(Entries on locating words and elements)

>> START

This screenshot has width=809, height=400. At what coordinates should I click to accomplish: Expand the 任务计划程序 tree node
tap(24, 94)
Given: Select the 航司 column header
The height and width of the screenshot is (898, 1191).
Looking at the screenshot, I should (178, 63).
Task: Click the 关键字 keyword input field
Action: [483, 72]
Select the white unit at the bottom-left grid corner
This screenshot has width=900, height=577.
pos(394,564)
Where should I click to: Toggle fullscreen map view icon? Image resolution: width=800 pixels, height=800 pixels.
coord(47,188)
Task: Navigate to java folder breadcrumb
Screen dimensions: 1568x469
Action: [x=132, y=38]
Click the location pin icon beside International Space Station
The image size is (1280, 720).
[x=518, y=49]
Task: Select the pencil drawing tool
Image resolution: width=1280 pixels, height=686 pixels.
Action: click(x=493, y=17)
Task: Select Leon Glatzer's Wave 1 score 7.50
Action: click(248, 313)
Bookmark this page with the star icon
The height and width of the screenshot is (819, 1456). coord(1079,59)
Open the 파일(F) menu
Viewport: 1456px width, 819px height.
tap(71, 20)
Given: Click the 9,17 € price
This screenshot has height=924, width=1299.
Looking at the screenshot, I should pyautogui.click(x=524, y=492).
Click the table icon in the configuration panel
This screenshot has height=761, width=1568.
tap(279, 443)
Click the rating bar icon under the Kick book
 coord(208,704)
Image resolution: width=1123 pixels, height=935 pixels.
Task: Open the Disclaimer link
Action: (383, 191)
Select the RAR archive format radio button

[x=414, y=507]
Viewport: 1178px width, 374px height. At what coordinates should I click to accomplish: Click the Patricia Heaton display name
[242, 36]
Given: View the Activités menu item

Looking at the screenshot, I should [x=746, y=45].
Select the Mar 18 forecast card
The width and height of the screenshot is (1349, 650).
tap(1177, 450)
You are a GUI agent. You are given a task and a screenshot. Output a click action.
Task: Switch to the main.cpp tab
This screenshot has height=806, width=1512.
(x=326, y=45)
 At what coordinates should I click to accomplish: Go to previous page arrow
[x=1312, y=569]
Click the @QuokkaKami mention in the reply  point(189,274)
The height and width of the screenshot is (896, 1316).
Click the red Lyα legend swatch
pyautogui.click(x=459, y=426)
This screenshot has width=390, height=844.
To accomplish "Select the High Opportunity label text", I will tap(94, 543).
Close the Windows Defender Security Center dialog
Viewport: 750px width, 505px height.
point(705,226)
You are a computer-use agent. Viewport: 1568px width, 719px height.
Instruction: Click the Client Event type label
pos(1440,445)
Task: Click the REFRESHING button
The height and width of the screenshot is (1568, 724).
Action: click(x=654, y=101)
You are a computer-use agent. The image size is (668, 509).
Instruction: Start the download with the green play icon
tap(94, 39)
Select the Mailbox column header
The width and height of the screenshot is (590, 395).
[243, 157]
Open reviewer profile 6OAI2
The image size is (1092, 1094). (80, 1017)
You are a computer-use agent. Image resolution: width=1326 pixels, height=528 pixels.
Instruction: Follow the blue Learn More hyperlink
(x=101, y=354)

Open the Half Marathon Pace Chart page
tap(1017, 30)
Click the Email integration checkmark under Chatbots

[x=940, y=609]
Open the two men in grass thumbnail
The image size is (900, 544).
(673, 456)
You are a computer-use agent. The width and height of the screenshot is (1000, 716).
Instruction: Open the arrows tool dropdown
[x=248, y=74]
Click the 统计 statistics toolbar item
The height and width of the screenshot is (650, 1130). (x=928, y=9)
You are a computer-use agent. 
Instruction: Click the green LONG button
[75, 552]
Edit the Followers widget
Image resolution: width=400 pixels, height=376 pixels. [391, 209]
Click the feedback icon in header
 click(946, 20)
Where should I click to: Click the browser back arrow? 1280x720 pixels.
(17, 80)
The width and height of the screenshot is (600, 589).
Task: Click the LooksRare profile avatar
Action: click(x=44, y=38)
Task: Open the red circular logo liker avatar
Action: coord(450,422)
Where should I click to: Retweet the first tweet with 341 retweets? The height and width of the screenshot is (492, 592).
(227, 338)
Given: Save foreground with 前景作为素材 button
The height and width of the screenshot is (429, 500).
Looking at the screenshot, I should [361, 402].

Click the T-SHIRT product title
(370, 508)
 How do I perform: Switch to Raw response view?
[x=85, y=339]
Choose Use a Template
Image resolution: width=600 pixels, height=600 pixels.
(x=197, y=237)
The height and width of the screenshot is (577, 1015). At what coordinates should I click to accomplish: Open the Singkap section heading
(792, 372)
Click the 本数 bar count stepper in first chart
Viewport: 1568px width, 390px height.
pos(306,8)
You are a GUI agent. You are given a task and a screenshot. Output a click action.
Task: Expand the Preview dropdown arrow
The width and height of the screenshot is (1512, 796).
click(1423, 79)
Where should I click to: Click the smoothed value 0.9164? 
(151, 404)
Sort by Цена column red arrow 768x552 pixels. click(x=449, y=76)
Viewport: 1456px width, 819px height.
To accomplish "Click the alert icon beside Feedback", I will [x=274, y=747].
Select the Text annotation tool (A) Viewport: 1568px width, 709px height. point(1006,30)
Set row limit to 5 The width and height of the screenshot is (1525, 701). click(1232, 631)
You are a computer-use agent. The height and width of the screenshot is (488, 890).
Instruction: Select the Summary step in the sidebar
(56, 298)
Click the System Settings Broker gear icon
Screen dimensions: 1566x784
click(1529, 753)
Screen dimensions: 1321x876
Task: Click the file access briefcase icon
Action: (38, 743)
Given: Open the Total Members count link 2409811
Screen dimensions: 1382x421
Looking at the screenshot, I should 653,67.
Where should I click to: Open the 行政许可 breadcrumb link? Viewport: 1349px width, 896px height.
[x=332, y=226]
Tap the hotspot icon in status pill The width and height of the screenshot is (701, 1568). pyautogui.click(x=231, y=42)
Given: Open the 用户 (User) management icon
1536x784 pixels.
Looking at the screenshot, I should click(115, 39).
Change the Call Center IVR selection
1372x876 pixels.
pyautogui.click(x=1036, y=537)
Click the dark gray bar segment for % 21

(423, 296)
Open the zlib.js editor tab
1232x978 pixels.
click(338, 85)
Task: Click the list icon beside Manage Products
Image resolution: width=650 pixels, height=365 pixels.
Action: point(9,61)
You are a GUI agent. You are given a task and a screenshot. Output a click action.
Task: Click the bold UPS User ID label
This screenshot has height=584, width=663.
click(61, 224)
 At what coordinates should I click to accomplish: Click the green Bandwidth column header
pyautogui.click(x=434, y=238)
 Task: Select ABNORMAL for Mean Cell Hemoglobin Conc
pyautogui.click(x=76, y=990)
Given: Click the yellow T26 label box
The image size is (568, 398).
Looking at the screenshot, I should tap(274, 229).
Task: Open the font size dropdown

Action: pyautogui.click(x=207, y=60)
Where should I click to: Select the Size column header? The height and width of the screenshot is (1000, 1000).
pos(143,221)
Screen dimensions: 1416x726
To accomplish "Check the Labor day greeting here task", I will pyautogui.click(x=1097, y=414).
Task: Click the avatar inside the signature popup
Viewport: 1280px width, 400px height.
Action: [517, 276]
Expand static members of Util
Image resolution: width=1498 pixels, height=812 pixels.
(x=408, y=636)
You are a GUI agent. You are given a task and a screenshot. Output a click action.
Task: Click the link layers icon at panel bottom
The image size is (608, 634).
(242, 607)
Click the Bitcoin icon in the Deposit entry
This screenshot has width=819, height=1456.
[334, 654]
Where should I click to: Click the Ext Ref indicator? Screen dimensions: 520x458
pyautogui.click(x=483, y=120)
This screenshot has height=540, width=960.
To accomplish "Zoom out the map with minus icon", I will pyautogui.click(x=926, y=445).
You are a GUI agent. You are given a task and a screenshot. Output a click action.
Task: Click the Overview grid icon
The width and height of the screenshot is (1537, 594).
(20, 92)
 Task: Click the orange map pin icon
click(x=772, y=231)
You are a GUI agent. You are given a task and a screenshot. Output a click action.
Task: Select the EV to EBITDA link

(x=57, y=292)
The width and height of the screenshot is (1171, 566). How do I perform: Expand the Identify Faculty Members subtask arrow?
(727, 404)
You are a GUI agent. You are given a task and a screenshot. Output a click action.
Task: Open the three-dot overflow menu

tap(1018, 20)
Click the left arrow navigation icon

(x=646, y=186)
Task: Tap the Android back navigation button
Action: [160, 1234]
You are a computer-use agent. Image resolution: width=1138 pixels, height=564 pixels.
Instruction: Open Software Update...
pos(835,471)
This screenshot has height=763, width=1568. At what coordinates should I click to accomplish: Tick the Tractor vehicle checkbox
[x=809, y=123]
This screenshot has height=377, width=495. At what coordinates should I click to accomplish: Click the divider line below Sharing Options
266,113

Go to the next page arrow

>> END

## REQUIREMENT:
Repeat, without any change, the entries above starting at the line that contains "Bandwidth column header" and ending at the line that contains "pos(143,221)".

## SOLUTION BELOW:
 At what coordinates should I click to accomplish: Click the green Bandwidth column header
pyautogui.click(x=434, y=238)
 Task: Select ABNORMAL for Mean Cell Hemoglobin Conc
pyautogui.click(x=76, y=990)
Given: Click the yellow T26 label box
The image size is (568, 398).
Looking at the screenshot, I should tap(274, 229).
Task: Open the font size dropdown

Action: pyautogui.click(x=207, y=60)
Where should I click to: Select the Size column header? The height and width of the screenshot is (1000, 1000).
pos(143,221)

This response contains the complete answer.